What you have to do: Which lines of the listing below contain the word "pencil"? Locate each one and copy it out in full.

Exercise materials:
◆ ◆ ◆ ◆ ◆ ◆ ◆

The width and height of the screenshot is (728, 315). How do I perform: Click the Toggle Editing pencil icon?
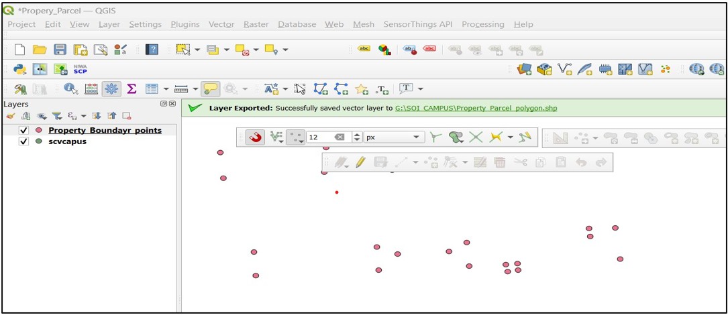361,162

◆ ◆ ◆ ◆ ◆ ◆ ◆

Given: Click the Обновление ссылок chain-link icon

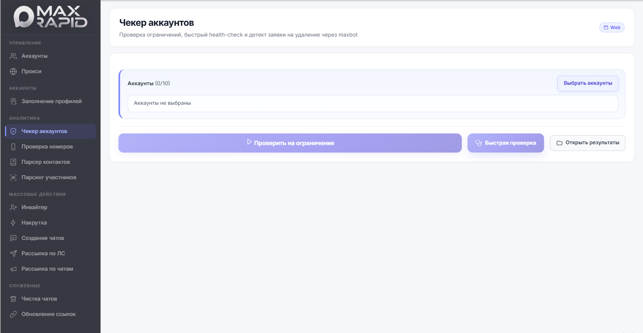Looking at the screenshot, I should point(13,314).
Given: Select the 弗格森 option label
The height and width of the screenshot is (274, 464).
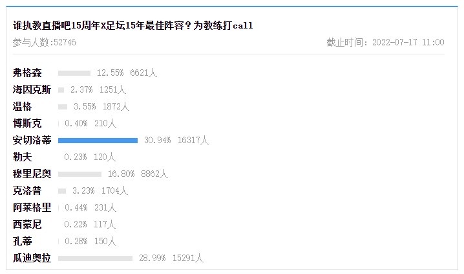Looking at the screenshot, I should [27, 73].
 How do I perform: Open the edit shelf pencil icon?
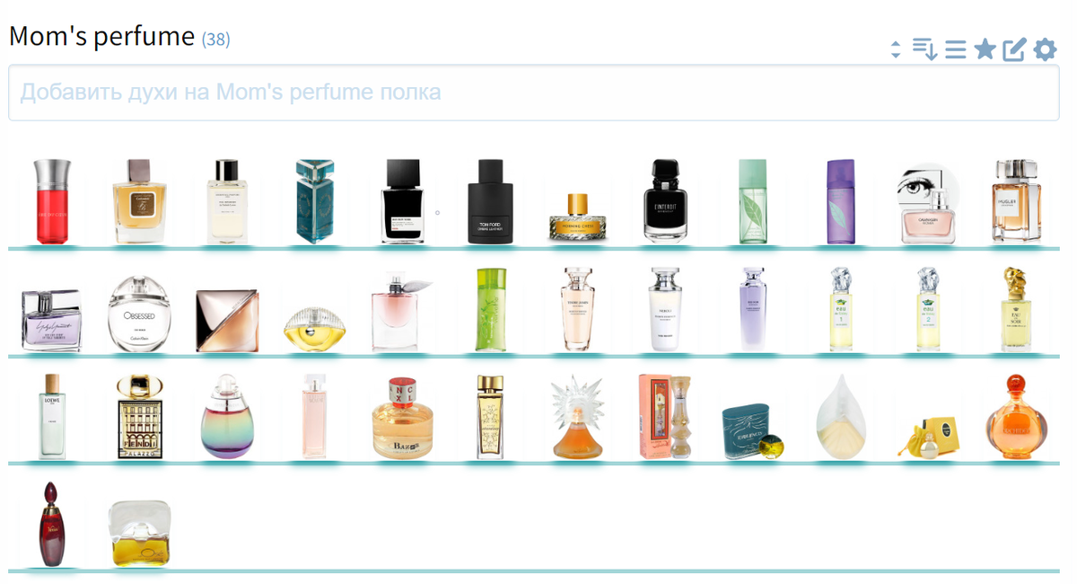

◆ ◆ ◆ ◆ ◆ ◆ ◆

Response:
The width and height of the screenshot is (728, 315). How do I perform: Click the Toggle Editing pencil icon?
 How do I perform: Open the edit shelf pencil icon?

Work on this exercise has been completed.